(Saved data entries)
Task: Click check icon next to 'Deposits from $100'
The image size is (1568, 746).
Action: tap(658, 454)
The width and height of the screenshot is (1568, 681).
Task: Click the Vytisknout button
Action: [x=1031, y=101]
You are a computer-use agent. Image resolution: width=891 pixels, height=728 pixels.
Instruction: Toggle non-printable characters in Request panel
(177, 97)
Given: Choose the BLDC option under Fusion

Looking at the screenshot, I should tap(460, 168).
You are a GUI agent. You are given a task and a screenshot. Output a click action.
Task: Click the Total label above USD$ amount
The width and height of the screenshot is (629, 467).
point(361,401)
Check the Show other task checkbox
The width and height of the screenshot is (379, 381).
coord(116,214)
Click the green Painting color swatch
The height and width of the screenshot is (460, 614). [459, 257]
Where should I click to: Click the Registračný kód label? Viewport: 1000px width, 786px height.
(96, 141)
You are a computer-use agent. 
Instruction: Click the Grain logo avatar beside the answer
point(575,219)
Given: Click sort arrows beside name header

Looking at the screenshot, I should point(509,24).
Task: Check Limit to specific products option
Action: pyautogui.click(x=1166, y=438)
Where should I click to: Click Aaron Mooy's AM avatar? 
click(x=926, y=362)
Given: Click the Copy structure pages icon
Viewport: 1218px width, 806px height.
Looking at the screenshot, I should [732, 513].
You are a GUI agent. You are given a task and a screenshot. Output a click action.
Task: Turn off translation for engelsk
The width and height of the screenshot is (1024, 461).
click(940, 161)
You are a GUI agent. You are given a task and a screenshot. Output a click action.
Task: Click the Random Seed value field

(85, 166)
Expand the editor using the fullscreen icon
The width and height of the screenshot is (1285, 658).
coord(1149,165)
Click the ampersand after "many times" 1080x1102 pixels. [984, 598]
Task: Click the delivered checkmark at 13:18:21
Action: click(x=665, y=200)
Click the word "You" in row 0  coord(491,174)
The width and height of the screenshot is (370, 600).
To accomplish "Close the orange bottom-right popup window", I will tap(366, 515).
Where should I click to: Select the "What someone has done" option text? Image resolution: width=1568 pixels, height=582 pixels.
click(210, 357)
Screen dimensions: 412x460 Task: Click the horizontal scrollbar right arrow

:: ACTIVITY ::
Collect from the data above every line that includes "right".

:: EXERCISE RESULT ::
To accomplish "Close the orange bottom-right popup window", I will tap(366, 515).
Screen dimensions: 412x460 Task: Click the horizontal scrollbar right arrow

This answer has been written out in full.